In the short term (1-3 months), based on current technical analysis, BNB is likely to continue rising, targeting 920-950, and possibly testing 1000. However, caution is advised: if it cannot effectively break through around 928 and encounters resistance, a consolidation range of 850-885 may form. From a probability perspective, the chance of an upward move is about 60%.

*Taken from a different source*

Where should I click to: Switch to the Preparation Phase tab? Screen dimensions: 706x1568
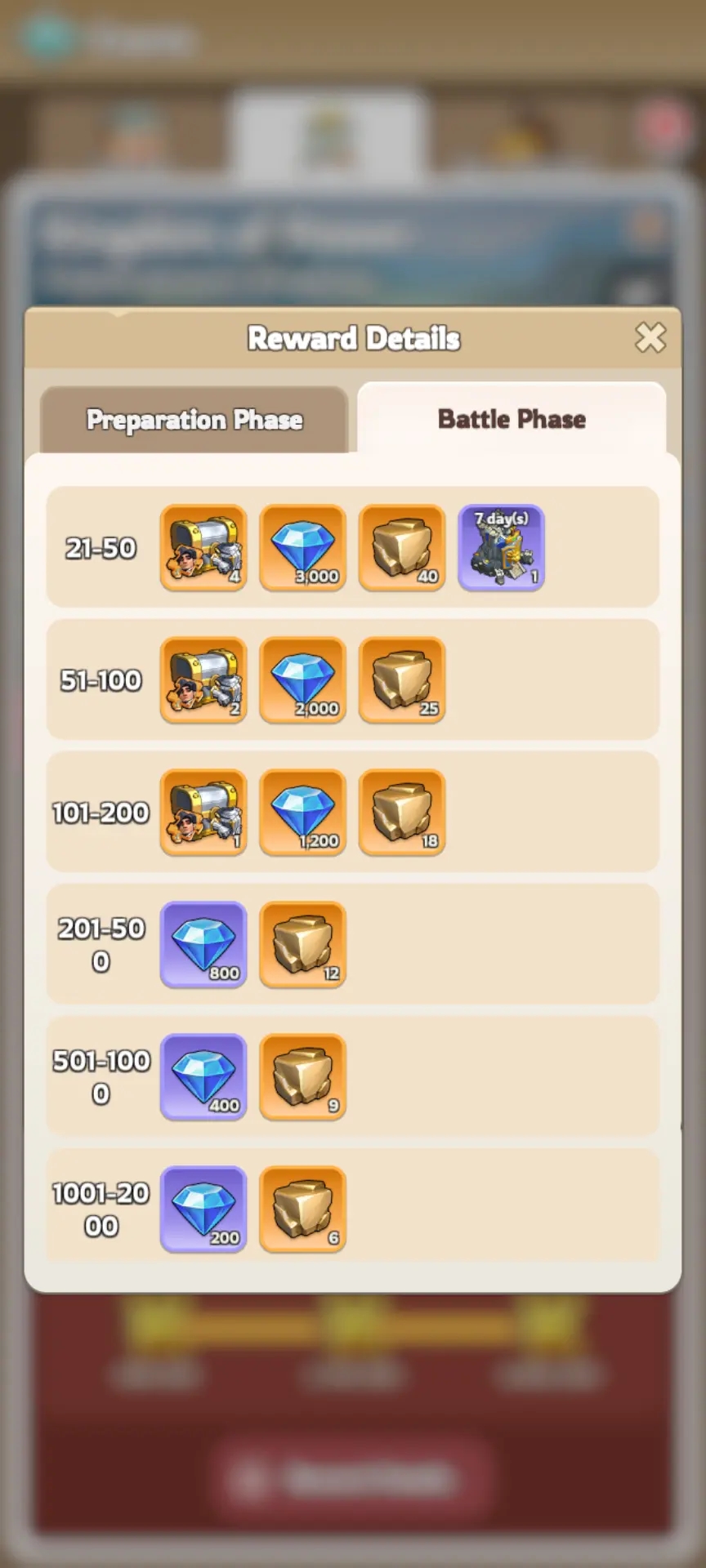tap(194, 419)
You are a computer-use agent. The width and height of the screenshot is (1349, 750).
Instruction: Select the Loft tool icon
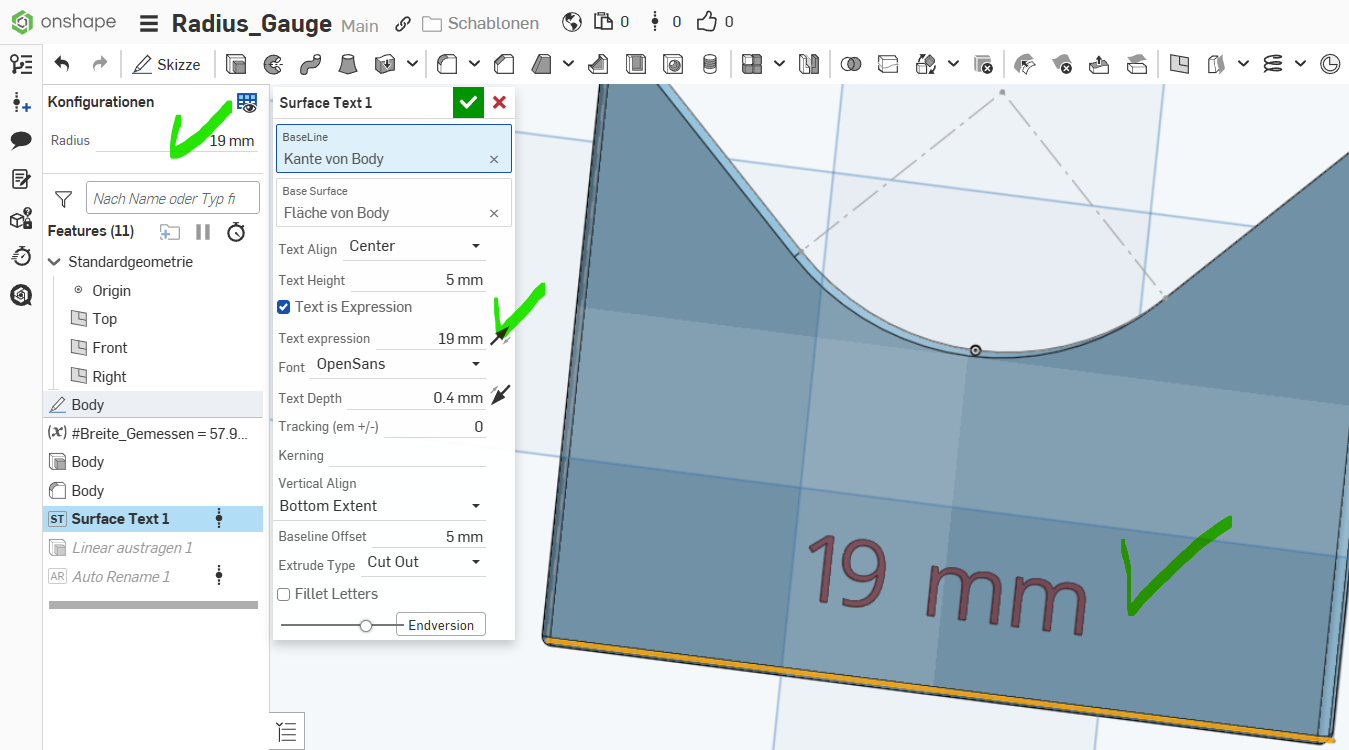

Looking into 2026, forecasts from various institutions are quite broad: in a pessimistic scenario where the bear market continues, the bottom could be around 470-500; neutral expectations range between 1000-1300; optimistic scenarios driven by deflationary burns, ETF approvals, and ecosystem expansion could reach 1400-1500+. Currently priced at 869-880, considering the technical reversal signals and institutional forecast distribution, the overall outlook for 2026 leans more towards an upward trend — this is also the story the chart is telling.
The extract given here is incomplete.